**Material provided**
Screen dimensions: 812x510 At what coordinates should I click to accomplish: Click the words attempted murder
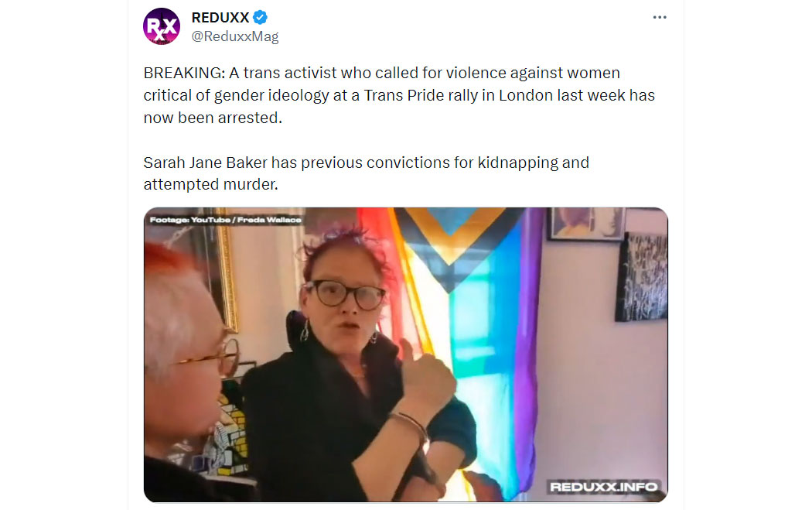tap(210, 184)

...

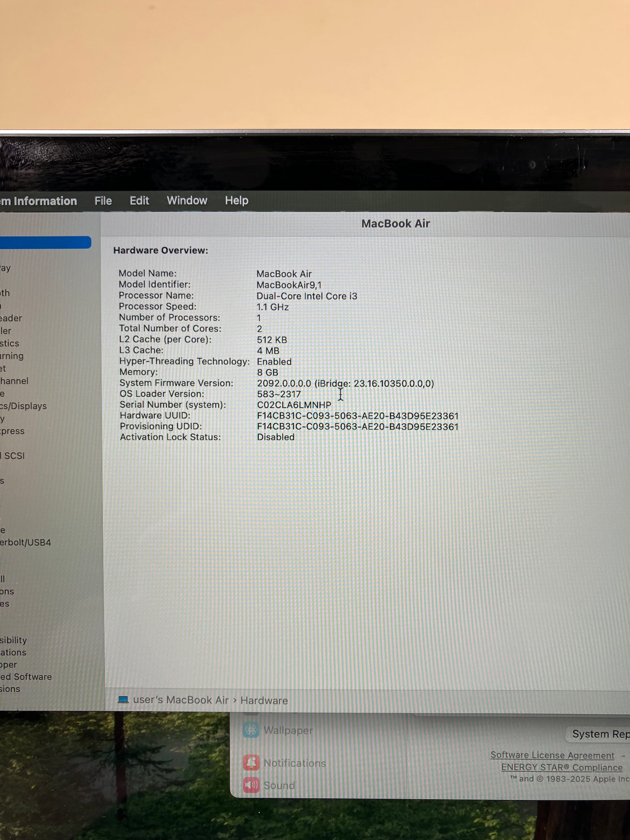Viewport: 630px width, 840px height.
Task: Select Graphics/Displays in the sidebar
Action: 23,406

**Work to do**
Turn the stretch from the line containing "Screen dimensions: 812x510" through the line containing "tap(210, 184)" into a numbered list, skipping any blank lines. Leave the pictures out of your answer.

**Output for this exercise**
1. Screen dimensions: 812x510 At what coordinates should I click to accomplish: Click the words attempted murder
2. tap(210, 184)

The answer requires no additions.